(PERINTAH KERJA A)
Tolong tuliskan ulang dengan persis bagian kutipan tentang AKP di antara "Pada pemilu parlemen bulan" dan "atau 4,7 lira.", termasuk kedua ujungnya.
(PERINTAH KERJA B)
Menurut kutipan tentang AKP, berapa kursi yang diraih AKP pada pemilu parlemen bulan Juni 2018?

══ KUTIPAN TEKS

Tentu saja DEVA, Gelecek Partisi, dan AKP memiliki basis massa yang sama karena partai-partai itu dibangun oleh tokoh-tokoh yang berasal dari basis massa dengan latar belakang kultur dan ideologi yang sama pula. Karena itu, besar kemungkinan dalam pemilu 2023 perolehan suara AKP akan tergerus karena harus berbagi perolehan suara dengan DEVA dan Gelecek Partisi.
Pada pemilu parlemen bulan Juni 2018, perolehan suara AKP sudah mengalami penurunan, yakni hanya mendapat 295 kursi atau 42,56 persen berbanding 317 kursi atau 49,50 persen yang diraih AKP pada pemilu parlemen, November 2015. Kemerosotan perolehan suara AKP pada pemilu 2018 diasumsikan lantaran terpuruknya perekonomian Turki saat itu, yang ditandai oleh tergerusnya nilai mata uang lira hingga 20 persen. Saat itu, 1 dollar AS setara dengan 4,6 atau 4,7 lira.

════
══ DATA HASIL EKSTRAKSI

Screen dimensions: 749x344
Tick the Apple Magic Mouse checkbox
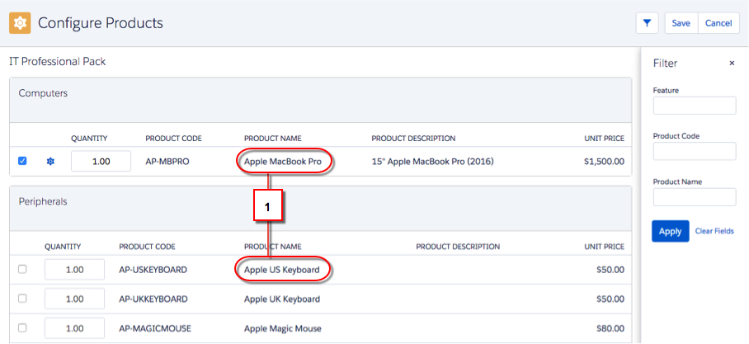(x=22, y=328)
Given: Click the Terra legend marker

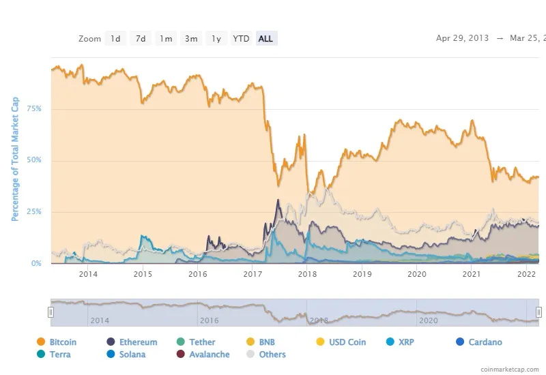Looking at the screenshot, I should pos(41,355).
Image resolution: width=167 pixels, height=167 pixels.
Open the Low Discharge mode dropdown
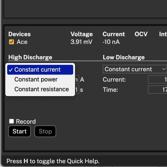(x=135, y=69)
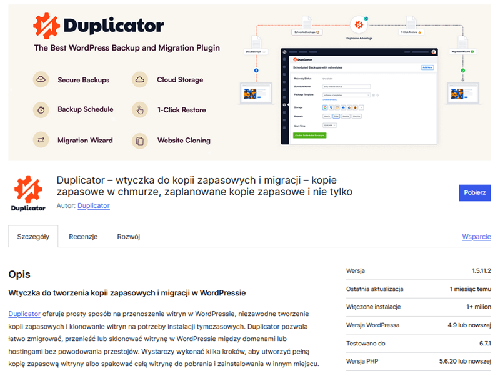Expand additional storage options with the plus button
The height and width of the screenshot is (371, 500).
tap(361, 107)
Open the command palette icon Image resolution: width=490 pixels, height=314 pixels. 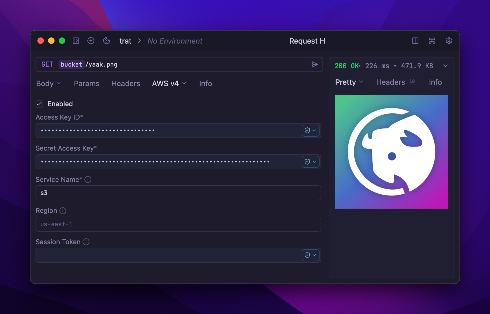point(432,41)
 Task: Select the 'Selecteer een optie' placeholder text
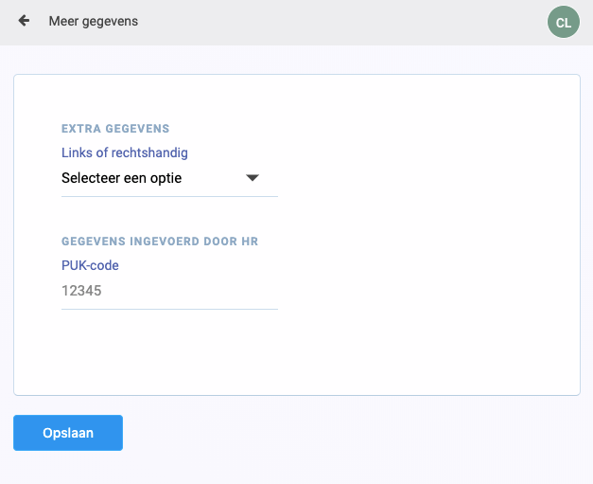[121, 178]
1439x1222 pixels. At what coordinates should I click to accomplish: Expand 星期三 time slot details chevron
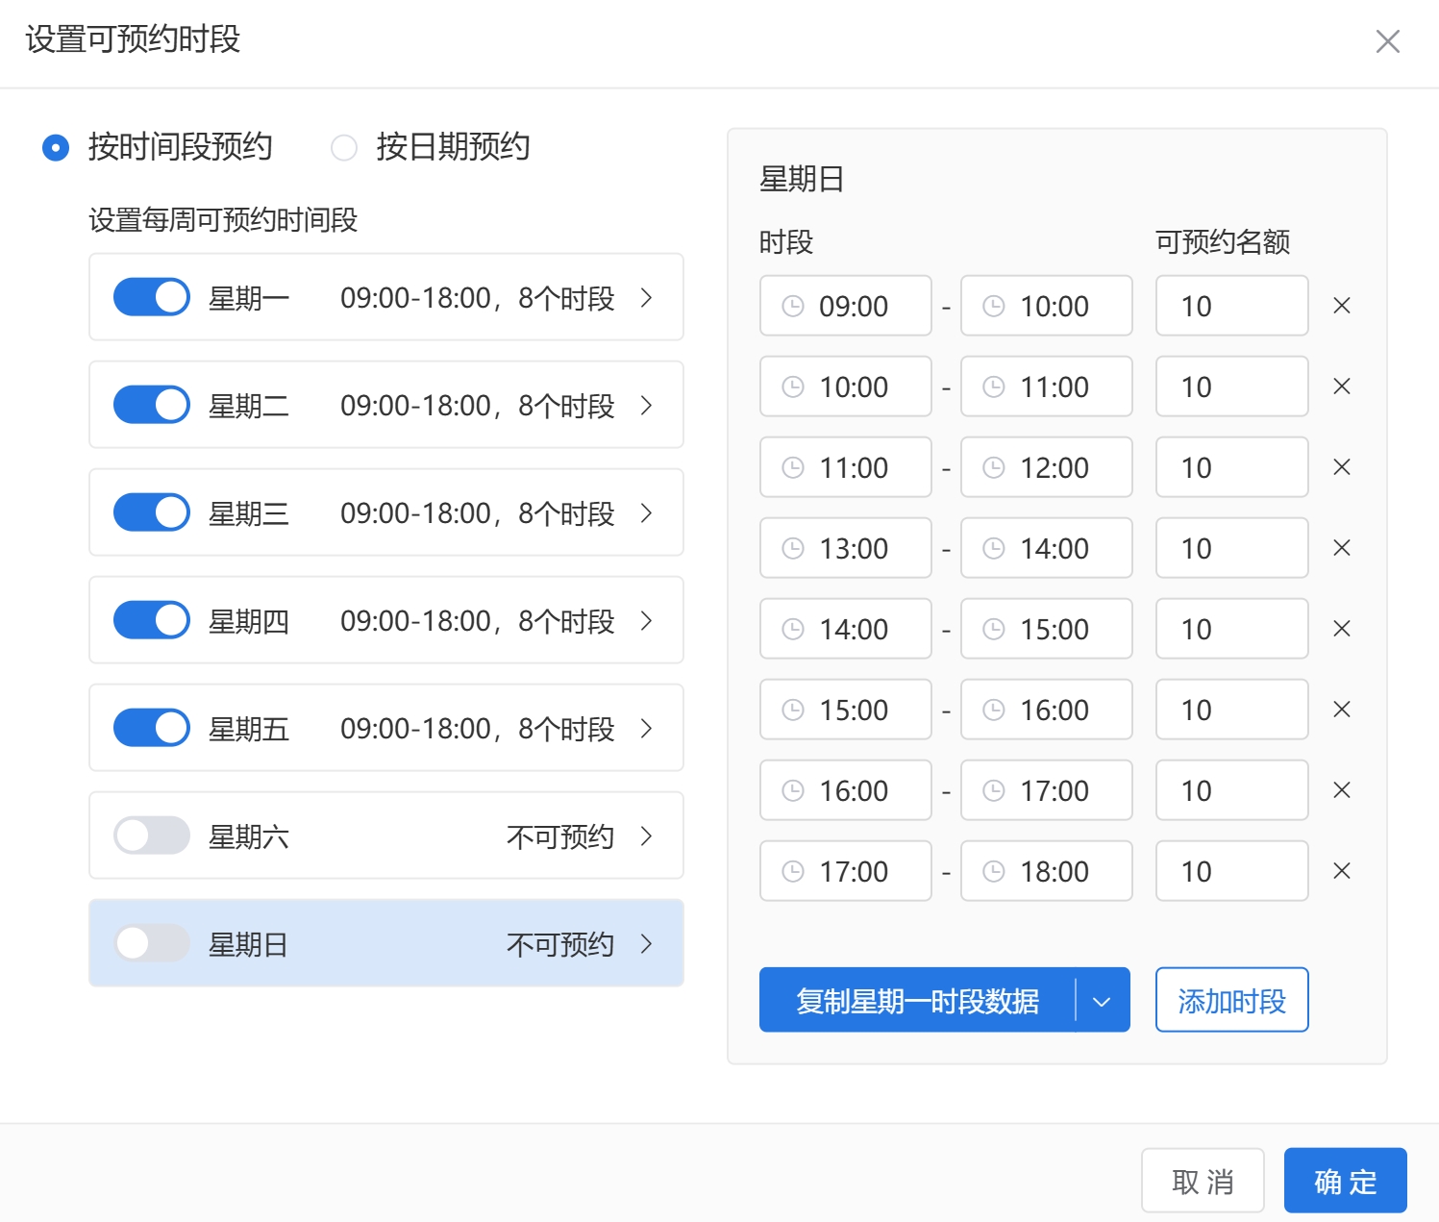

════

(JAWABAN LATIHAN A)
Pada pemilu parlemen bulan Juni 2018, perolehan suara AKP sudah mengalami penurunan, yakni hanya mendapat 295 kursi atau 42,56 persen berbanding 317 kursi atau 49,50 persen yang diraih AKP pada pemilu parlemen, November 2015. Kemerosotan perolehan suara AKP pada pemilu 2018 diasumsikan lantaran terpuruknya perekonomian Turki saat itu, yang ditandai oleh tergerusnya nilai mata uang lira hingga 20 persen. Saat itu, 1 dollar AS setara dengan 4,6 atau 4,7 lira.

(JAWABAN LATIHAN B)
295 kursi, atau 42,56 persen.